うちゅーのうみーはー

 船長日誌 西暦050223 22.00
 うちゅーのうみーはーおーれーのーうみー。うちゅう違う、ただの海。というかうちゅうってなに?
 それはそれとして欧州ファッション界を牛耳るべく、イングランドのロンドンに降り立ったわたしは、身体の自由が利かず、いきなり壁に向かって走り出す。まるで何かに憑かれたかのようだが、心当たりは無い。(※マニュアル読んで無かっただけです。)
 商人ギルドの頼まれごとをこなしていると、旧知の友人数人とめぐりあい、久しぶりに旧交を温める。

 ロンドン市街で出来ることは全て終わったので、ドーバーへの配達の仕事を受ける。さっそく交易商人に会い、まとめて買うからすこしまからん?と商人らしく値切り交渉に挑む。・・・すげなく断られ記念すべき緒戦は0勝1敗。
 しかたないので向こうの言い値でビール購入。旧知の友人達も一緒に向かうとのことで、一人では心細かったのでありがたく同行することにし、いざ大海原へ旅立つ。

 海に出たのはいいが、3秒で友人達とはぐれる。嬉々として艦隊組んだ意味が全く無い。声は聞こえど姿は見えず。なんとなく悲鳴が聞こえたような気もするが幻聴ということにして、とりあえず、こっちだろうという方向に船を進める。そのうちあたりは闇夜に包まれ現在位置や方向が全くわからなくなる。先に向かったらしい友人が座礁したとの緊急連絡が入る。
 ごめん、こっちも迷走中でぶっちゃけ余裕無い。と心の中で謝って必死に現在位置の把握に努める。心情的には大嵐の中、実際はただの闇夜。

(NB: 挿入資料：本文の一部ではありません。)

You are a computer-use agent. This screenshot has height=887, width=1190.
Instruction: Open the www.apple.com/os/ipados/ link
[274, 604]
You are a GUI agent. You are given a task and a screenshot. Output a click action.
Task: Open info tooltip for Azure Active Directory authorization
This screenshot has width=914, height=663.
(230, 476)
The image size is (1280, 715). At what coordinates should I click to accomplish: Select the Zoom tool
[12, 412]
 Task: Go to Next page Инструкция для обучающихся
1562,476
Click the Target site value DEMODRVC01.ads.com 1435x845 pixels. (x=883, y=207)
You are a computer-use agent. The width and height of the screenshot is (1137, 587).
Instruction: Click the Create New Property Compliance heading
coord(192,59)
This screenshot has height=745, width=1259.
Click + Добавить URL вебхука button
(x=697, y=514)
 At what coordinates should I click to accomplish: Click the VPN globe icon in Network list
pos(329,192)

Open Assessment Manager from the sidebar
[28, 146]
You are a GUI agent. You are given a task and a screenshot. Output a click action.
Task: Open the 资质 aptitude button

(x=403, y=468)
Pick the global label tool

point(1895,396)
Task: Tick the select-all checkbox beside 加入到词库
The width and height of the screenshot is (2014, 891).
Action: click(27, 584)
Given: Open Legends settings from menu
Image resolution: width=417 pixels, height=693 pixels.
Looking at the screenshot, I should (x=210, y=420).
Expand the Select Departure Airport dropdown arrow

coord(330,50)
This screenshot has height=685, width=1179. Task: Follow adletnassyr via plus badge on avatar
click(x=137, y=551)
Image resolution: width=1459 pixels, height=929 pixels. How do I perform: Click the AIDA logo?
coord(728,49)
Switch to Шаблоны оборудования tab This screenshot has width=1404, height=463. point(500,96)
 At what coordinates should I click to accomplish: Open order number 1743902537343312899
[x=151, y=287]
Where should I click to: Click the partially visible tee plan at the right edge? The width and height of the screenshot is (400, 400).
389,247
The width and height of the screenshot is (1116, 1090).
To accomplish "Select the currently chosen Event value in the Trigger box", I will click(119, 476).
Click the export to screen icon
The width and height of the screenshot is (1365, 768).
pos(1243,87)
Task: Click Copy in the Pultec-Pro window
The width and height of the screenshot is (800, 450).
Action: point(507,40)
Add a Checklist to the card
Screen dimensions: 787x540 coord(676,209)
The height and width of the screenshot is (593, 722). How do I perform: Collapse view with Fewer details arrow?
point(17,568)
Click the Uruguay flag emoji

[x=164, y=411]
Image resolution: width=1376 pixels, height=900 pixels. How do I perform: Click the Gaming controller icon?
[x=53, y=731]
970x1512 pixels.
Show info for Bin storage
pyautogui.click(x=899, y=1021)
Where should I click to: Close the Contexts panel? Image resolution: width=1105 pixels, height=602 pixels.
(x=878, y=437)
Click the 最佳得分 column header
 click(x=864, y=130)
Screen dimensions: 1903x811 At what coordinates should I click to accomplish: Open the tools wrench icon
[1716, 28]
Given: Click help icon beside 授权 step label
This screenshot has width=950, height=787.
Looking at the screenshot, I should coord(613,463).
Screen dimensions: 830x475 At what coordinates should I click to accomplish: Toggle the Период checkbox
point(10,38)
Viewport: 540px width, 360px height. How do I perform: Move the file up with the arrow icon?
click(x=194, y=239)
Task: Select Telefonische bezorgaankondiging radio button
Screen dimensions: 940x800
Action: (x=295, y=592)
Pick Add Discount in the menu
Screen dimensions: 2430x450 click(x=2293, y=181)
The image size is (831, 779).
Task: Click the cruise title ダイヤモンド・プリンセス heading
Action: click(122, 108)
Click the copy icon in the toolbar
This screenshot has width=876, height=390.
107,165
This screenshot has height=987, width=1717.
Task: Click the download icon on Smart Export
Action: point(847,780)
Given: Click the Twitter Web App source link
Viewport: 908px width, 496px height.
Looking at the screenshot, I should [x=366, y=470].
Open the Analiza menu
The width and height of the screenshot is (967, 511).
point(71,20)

 やっと朝が来た!と思ったら一緒に出た他の友人達からドーバーついたーとの連絡。・・・地図と陸地の地形、方角、現在位置などの情報を総合した結果、どうやら目的地を大幅に通り越していたらしい。大急ぎで方向転換、目的地へ直進で済むような安全確実な進路を取り、なんとか到着。水夫達は不満たらたらでトラブル起きる寸前だったらしい。何の経験も無い初心者船長にとってやはり海は怖いと実感。

 依頼の品物を引き渡し、手頃な交易品は無いものかと物色。酒が手頃な価格なので値切り交渉スタート!・・・0勝2敗。
 自分が本当に商人なのかだんだん自信がなくなってくるが、とりあえずあちらの言い値で買取る。他の友人達を探してみるととっくにロンドンへ戻っていたらしい。ちょっとだけせつなくなるが気を取り直し、大急ぎで本拠地ロンドンへと引き返す。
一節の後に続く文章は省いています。